Philosophie du droit /constitutionnel
Vers une persécution !
L'accès
véritable au droit constitutionnel suppose la maîtrise d'éléments
de philosophie du droit.
Une approche descriptive, voire
analytique des textes constitutionnels et de la jurisprudence des
cours constitutionnelles ne saurait suffire. Les grands juristes
constitutionnalistes français (tels Hauriou, Burdeau...) l'avaient
admis. Leurs manuels comportaient tous une partie à
portée philosophique. Ce n'est plus le cas ou presque pour les
manuels contemporains, notamment en France.

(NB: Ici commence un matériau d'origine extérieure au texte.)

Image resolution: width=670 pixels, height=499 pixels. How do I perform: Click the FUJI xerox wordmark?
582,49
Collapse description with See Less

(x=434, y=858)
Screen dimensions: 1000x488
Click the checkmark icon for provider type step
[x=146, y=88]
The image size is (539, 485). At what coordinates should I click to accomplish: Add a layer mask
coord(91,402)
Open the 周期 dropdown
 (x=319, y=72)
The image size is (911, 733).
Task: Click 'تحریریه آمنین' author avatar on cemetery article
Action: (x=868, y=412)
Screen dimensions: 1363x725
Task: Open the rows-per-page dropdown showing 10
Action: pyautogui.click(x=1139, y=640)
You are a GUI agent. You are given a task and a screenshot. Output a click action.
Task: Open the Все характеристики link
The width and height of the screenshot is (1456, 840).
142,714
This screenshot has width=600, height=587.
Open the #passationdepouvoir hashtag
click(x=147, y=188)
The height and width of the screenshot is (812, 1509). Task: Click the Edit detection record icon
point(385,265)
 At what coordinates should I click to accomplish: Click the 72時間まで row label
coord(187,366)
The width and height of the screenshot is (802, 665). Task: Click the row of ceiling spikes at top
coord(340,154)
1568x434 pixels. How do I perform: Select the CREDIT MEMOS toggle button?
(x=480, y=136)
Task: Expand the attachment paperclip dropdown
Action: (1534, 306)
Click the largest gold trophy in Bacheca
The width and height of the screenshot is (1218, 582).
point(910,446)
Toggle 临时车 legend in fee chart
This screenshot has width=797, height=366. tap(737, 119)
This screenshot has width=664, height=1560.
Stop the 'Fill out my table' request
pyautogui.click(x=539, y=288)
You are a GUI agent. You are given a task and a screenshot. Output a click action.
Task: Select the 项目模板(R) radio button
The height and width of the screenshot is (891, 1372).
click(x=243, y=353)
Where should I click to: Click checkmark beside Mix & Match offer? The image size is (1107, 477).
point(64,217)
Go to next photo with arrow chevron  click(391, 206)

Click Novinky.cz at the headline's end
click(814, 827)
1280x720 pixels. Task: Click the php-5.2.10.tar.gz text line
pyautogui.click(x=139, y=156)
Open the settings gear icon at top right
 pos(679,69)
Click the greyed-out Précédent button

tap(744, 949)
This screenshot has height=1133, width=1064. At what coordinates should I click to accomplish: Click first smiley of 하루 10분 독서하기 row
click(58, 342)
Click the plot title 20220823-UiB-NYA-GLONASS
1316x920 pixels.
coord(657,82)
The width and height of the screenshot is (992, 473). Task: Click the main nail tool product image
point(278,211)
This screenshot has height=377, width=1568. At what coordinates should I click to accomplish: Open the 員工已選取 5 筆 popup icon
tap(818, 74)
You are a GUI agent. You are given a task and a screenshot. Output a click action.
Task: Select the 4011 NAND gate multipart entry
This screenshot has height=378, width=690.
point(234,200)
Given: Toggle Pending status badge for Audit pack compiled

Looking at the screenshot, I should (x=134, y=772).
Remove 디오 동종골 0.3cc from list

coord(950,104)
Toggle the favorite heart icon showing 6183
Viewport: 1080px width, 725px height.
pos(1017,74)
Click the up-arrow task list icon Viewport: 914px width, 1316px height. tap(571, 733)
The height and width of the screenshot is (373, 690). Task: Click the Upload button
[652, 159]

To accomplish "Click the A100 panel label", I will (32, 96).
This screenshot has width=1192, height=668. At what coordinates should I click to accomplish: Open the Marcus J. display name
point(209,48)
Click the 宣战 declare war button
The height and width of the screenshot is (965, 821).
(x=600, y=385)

Il n'existe pas aujourd'hui de philosophie constitutionnelle vivante. Aucun juriste dans la période contemporaine n'a pu ou voulu développer une doctrine du droit originale avec son compartiment constitutionnaliste. Certes, des thèses et des articles assez rares s'appuient sur des éléments philosophiques ; mais ces éléments se réfèrent inévitablement à des doctrines (positiviste, réaliste, décisionniste, etc.) anciennes, réinterprétées ou adaptées. Kelsen est sans doute en Europe un des derniers juristes qui nous a donné une ontologie juridique capable de refonder la théorie et la méthodologie du droit constitutionnel. S'interroger sur le déclin de la philosophie du droit constitutionnel supposerait sans doute que l'on réfléchisse plus largement sur le déclin de la métaphysique en Occident. Un déclin qui se manifeste par le triomphe d'une approche technicienne ou positiviste du droit : l'utilisation du terme de théorie au lieu de philosophie du droit en est un indice ; tout comme l'absence de formation philosophique des dits "théoriciens du droit" ou partisans d'une "théorie du droit" qui se contentent en conséquence des réfléchir sur les notions juridiques sans se référer à leur signification métaphysique et théologique.
Il
est évident que la technicisation du droit et
de l'Université participent de ce déclin. Ainsi, les
universités n'enseignent plus que les différentes branches du droit
appliquées à tel ou tel secteur de la vie économique ou sociale.
Elles ne prennent plus en charge le droit en tant que droit ; ce qui
supposerait le développement d'enseignements de philosophie du
droit, d'épistémologie et de logique juridique ou encore de droit
comparé, d'histoire des concepts juridiques (et non des
institutions).
Relisons
Heidegger dans sa conferénce "Qu'est-ce que la métaphysique ?"
(1929) :
"Les
domaines des sciences sont très éloignés les uns des autres. Leur
façon de traiter leurs objets est radicalement différentes. Ces
disciplines multiples et dispersées ne doivent aujourd'hui leur
cohésion qu'à l'organisation technique des universités et des
facultés et ne gardent leur signification que grâce à la finalité
pratique des disciplines mêmes. Par contre, l'enracinement des
sciences dans leur fondement essentiel est bien mort".